On 17 September 2018, the Court of Justice of the European Free Trade Association (EFTA Court) ruled that national limitation periods should not make damages claims impossible or excessively difficult.

The judgment was delivered in the context of a Norwegian damages claim following an infringement decision issued by the EFTA Surveillance Authority (ESA) for a breach of articles 53 and 54 EEA (equivalents of articles 101 and 102 TFEU). Under Norwegian law at the time, competition law damages claims were time-barred three years after the date when the injured party obtained or should have procured necessary knowledge about the damage and responsible party.

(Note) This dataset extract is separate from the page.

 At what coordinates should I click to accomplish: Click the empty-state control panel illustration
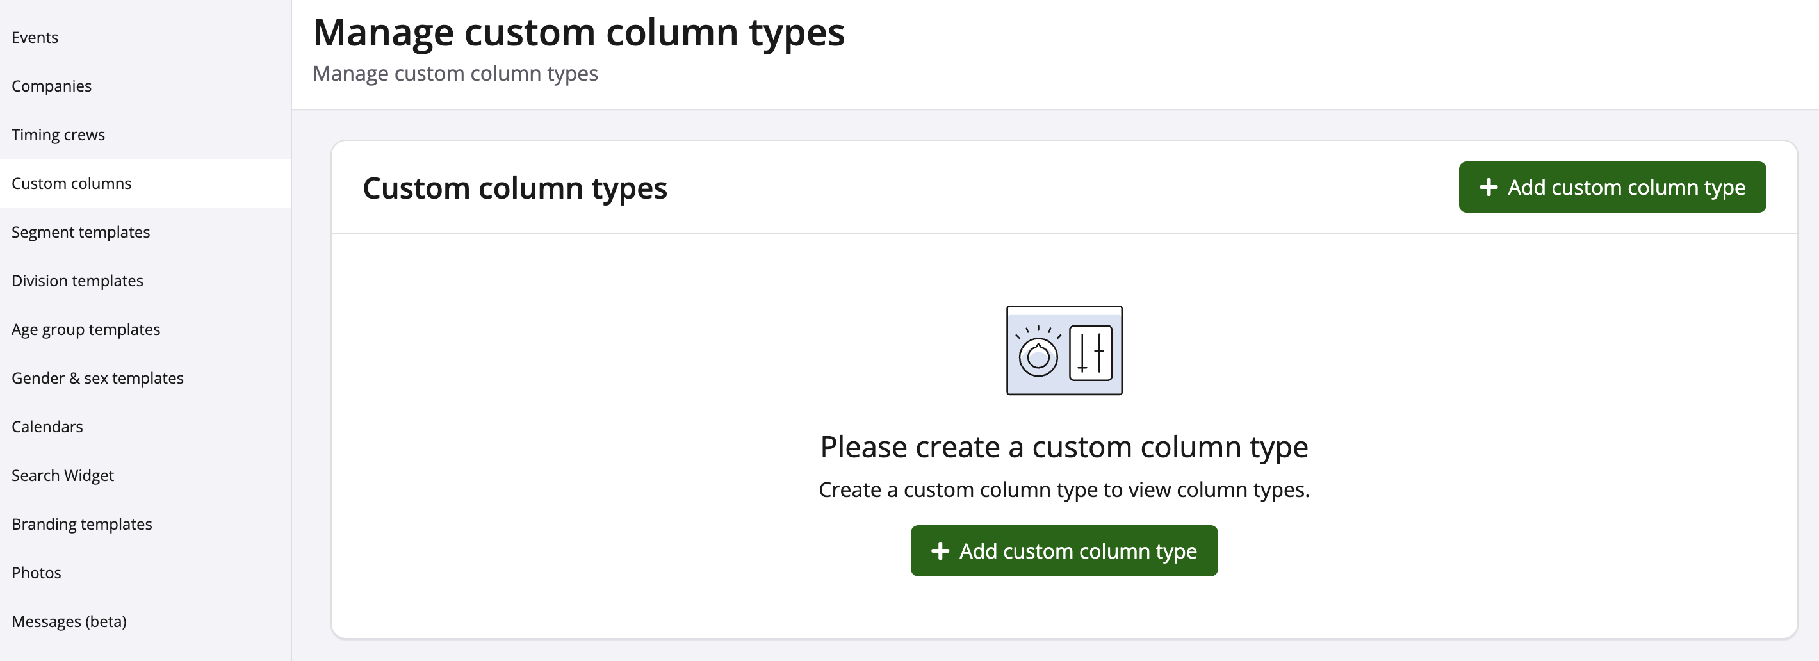click(x=1063, y=350)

In these proceedings, the defendant argued that the damages claim was time-barred, in light of the fact that the claimant itself had filed the initial complaint with the competent competition authority seven years before. The national court referred several questions to the EFTA Court, asking, among other things, whether a limitation period of three years for bringing follow-on damages claims combined with a duty of investigation that could result in the term expiring before an infringement decision is taken by the competent authority, is compatible with the principle of effective application of EEA law.

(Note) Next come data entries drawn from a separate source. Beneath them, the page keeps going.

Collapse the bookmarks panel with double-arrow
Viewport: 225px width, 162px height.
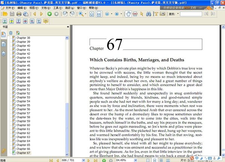pyautogui.click(x=68, y=27)
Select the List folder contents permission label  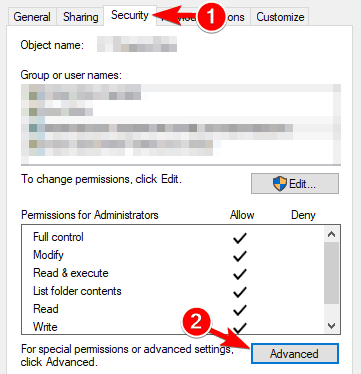point(77,291)
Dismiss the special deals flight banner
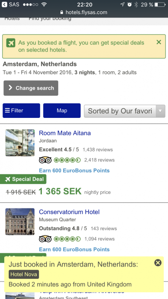The image size is (168, 299). pyautogui.click(x=159, y=42)
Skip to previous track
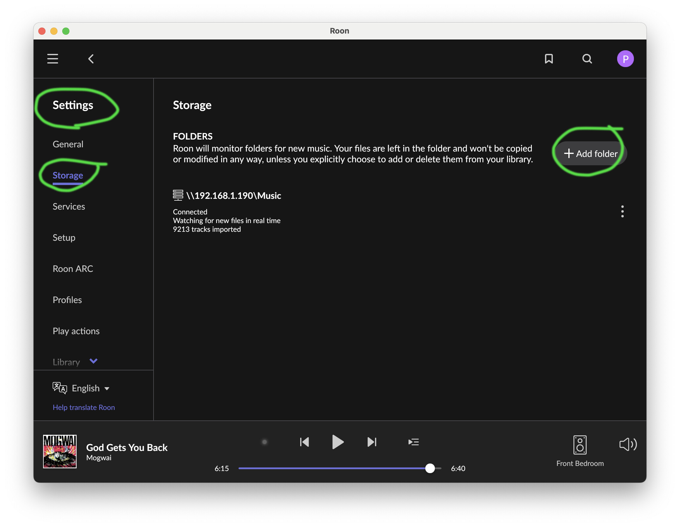The height and width of the screenshot is (527, 680). tap(304, 442)
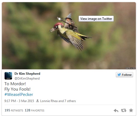
Task: Follow Dr Kim Shepherd's Twitter account
Action: pyautogui.click(x=124, y=75)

First, the EFTA Court held that national limitation periods should not make it impossible or excessively difficult to bring follow-on damages claims for infringements of EEA competition rules. It then found that a period of three years combined with a duty of investigation on the part of the injured party does not, in principle, render the exercise of procedural rights impossible or excessively difficult, even if the term may expire before the ESA has reached a decision. The EFTA Court concluded that it is up to the national court to make the actual assessment. In that regard, the national court must consider: (i) the special characteristics of competition cases (e.g. large and complex cases), (ii) the aim of effective enforcement, (iii) the degree of information and evidence available to an injured party (including the potentially privileged position of parties submitting complaints to competition authorities) and (iv) the possibilities for suspension or interruption of the term under the relevant national law.

This judgment will help to guide national courts in the assessment of national limitation periods in cases where the Damages Directive (Directive 2014/104/EU), including its provisions concerning limitation periods, is not applicable, for instance in EEA countries (Iceland, Norway and Liechtenstein), or in cases that are outside the temporal scope of the Damages Directive.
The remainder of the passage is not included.